======== Dataset rows

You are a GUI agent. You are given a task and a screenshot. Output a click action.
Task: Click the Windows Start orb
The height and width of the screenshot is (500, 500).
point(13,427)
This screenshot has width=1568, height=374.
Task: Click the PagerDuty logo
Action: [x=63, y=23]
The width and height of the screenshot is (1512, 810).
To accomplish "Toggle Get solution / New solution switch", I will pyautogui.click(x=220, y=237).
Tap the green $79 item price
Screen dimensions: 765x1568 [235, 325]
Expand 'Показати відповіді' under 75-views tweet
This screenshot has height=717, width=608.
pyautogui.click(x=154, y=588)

================
======== Dataset rows

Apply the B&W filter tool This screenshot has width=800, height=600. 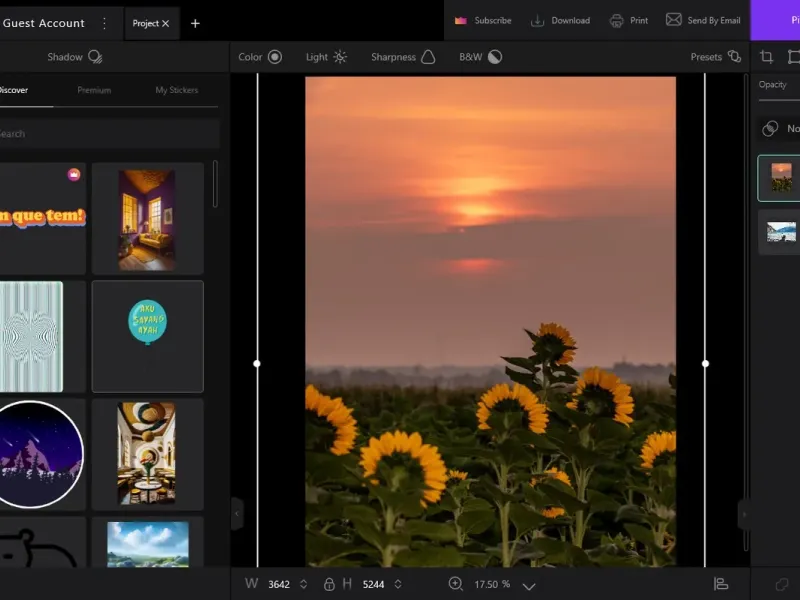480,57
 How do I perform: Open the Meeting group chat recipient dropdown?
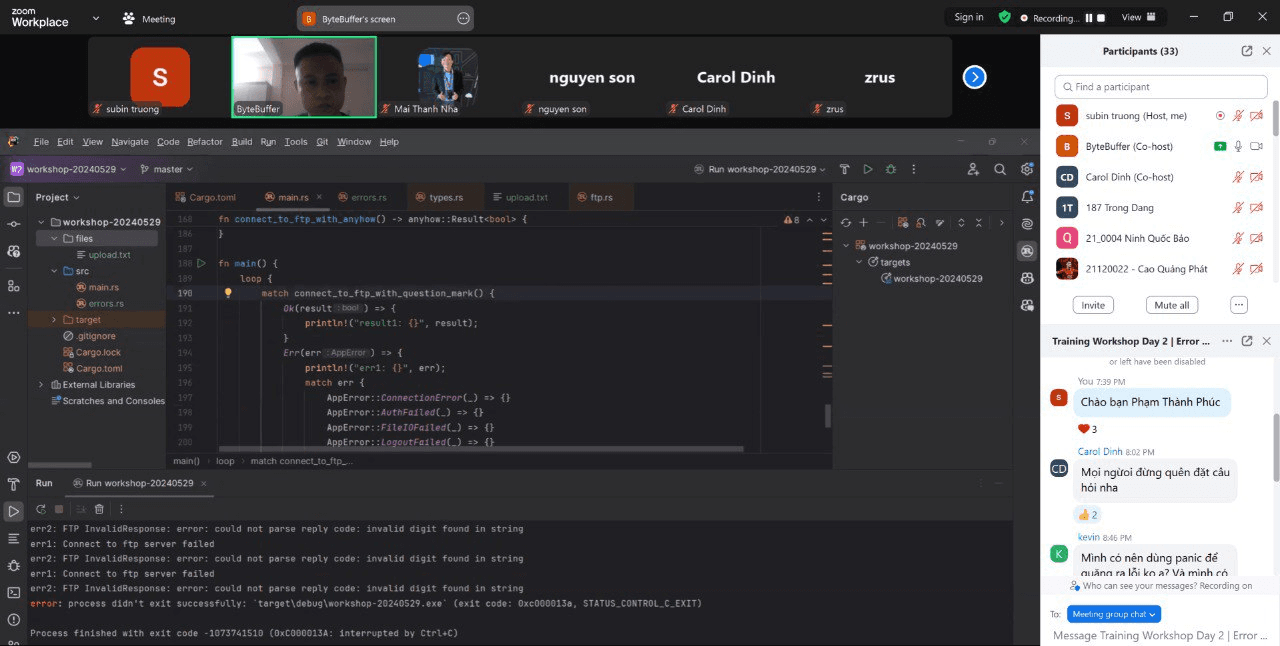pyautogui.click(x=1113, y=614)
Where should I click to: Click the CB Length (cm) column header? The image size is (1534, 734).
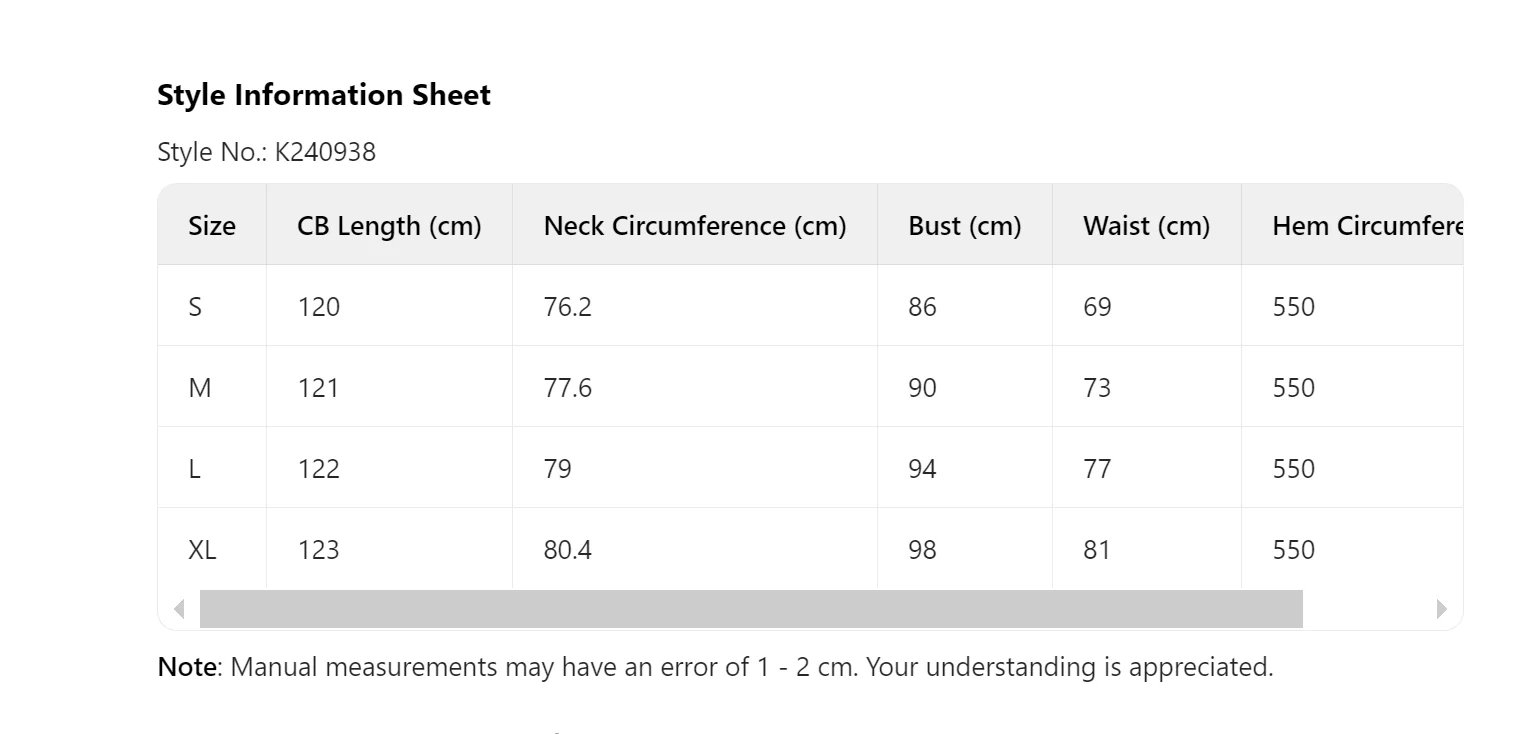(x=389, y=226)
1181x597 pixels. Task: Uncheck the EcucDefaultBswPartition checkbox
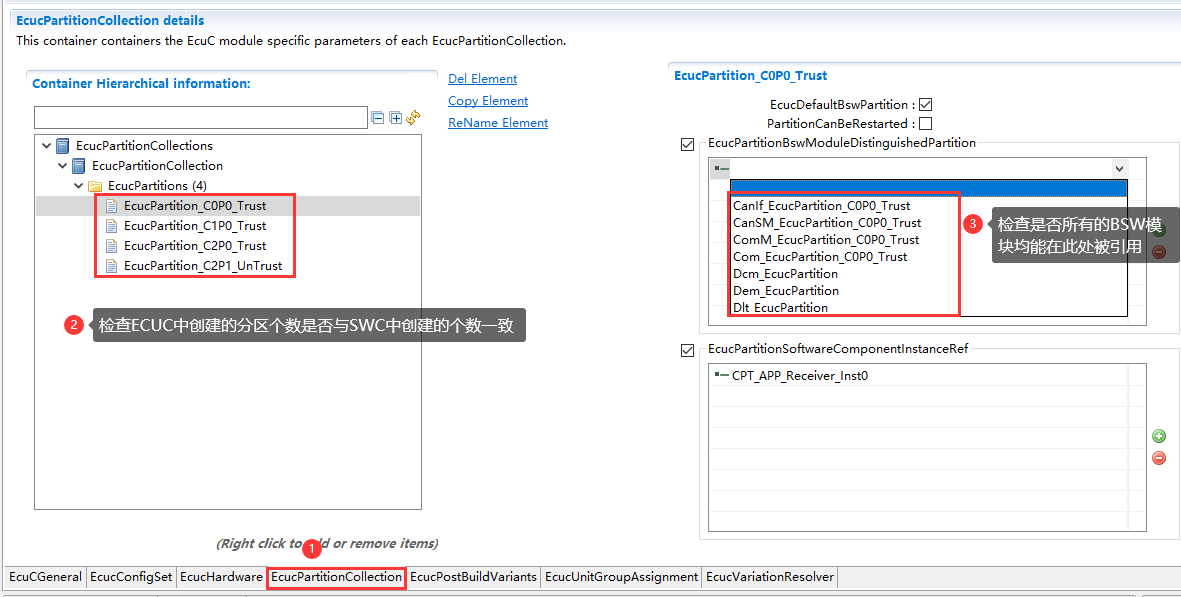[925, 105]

================

* **Task details**
Copy the lines above verbatim, from the line containing "You are a GUI" through the line containing "pyautogui.click(x=154, y=588)", including both of those lines.

* **Answer to the task**
You are a GUI agent. You are given a task and a screenshot. Output a click action.
Task: Click the Windows Start orb
The height and width of the screenshot is (500, 500).
point(13,427)
This screenshot has width=1568, height=374.
Task: Click the PagerDuty logo
Action: [x=63, y=23]
The width and height of the screenshot is (1512, 810).
To accomplish "Toggle Get solution / New solution switch", I will pyautogui.click(x=220, y=237).
Tap the green $79 item price
Screen dimensions: 765x1568 [235, 325]
Expand 'Показати відповіді' under 75-views tweet
This screenshot has height=717, width=608.
pyautogui.click(x=154, y=588)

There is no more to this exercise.